Talking isn't doing, just like word generation isn't an outcome.

simianwords 8 hours ago|
I think the mechanism is that ACM has a certain archetype of "bro" self selected into the group. They all have similar views like hating big tech, loving FOSS, pro government regulation and so on. The author probably fills a gap of a priest. This publication itself needed a priest to do the sermon and who better than the author. He touches on all the points of interest here and there and keeps everyone satisfied.

At least, this is what I have come up with because this blog is mostly incoherent blabbering.

sealeck 9 hours ago||
It’s interesting to claim that the ‘tech bros’ oppose hardware attenuation and age verification when this will massively benefit them; everyone will be forced to use their operating system and the government will have exercised its power to protect Microsoft’s god-given right to make money, Peter Thiel’s age verification startup’s ability to collect people’s data and their ability to trace the identity of any critics through identity-based age verification.

That’s why large tech companies are lobbying in favour of this!

zeroCalories 9 hours ago|
Lol this feels trite to say, but tech bros are not ideologically homogenous. You and the author are mixing up different people commonly identified as tech bros.
ctoth 8 hours ago||
> When Edward Snowden revealed that Somebody Important had been taking an interest after all, the tech bros, who had grown up free of adult supervision, felt betrayed and started a campaign to encrypt everything and anything so that prying eyes could never again look them in the cards.

TIL: Phil Zimmermann was a "tech bro" and had a time machine.

evilduck 9 hours ago||
This whole thing can be reduced to "think of the children", see the literal example around paragraph ~30. I'm not sure I've ever seen anyone try so hard to equate being pro-privacy with being pro-crime.
simianwords 8 hours ago||
He really seems to think he made some deep insight on the "bubble" that he seems so confident about.

> So, it is not obvious to me who will be training new iterations of these models once the current bubble explodes, in particular if the returns are diminishing the way I have experienced.

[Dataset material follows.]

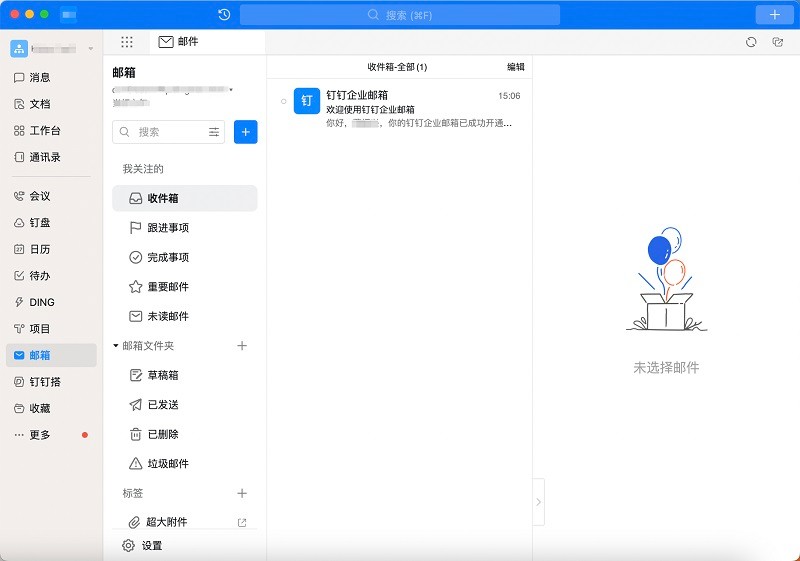Open the apps grid icon
The image size is (800, 561).
pos(127,42)

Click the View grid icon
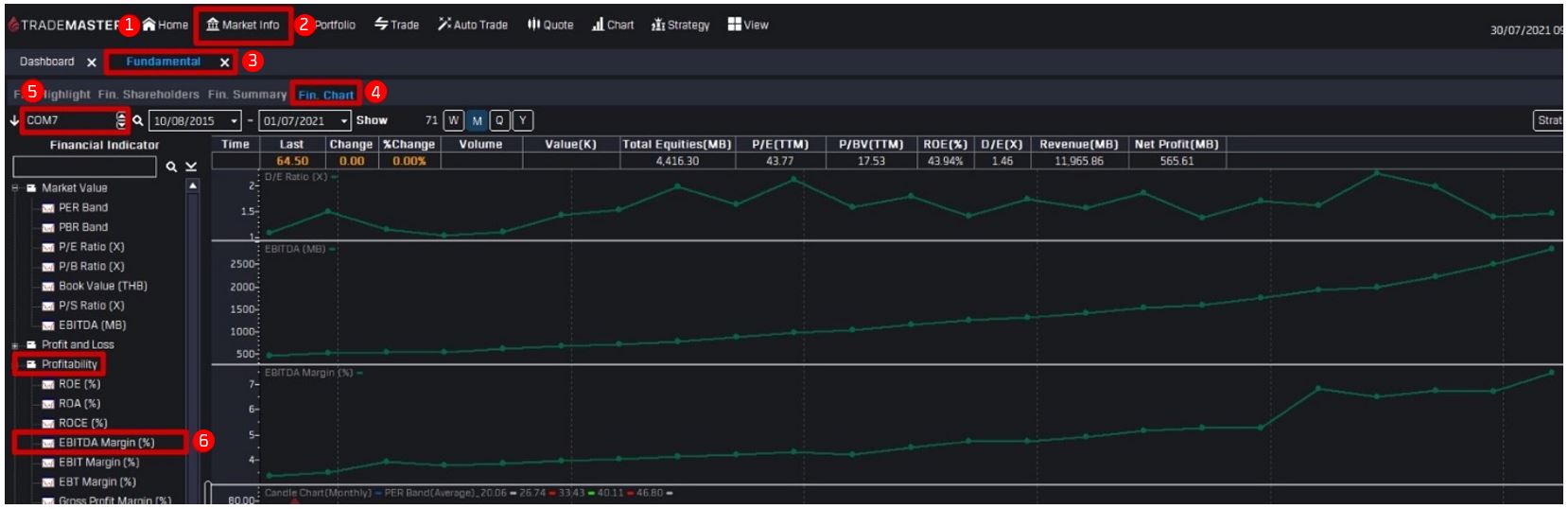click(735, 25)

It looks like he has no clue on how market equilibriums work. He really seems to think LLM's will just like.. stop existing.

So in their world, people would suddenly realise that AI is actually not that economic and we can't have Opus 4.8 quality models just with updated knowledge cutoff perpetually. So in his future, things won't just stall, they will literally go back.

He's really putting his emotional weight on this particular kind of future.

Either that or he's making nebulous emotional claims - its his blog so he can do it.

PeterStuer 8 hours ago|
"We could have designed our protocols to be minimally compatible with “a nation of laws,” but the tech bros insisted that compromise was treason, and, as a result, we will lose more privacy than necessary"

Unfortunately, no, you can't have a prophilactic that just makes you a little bit pregnant. We used to know this.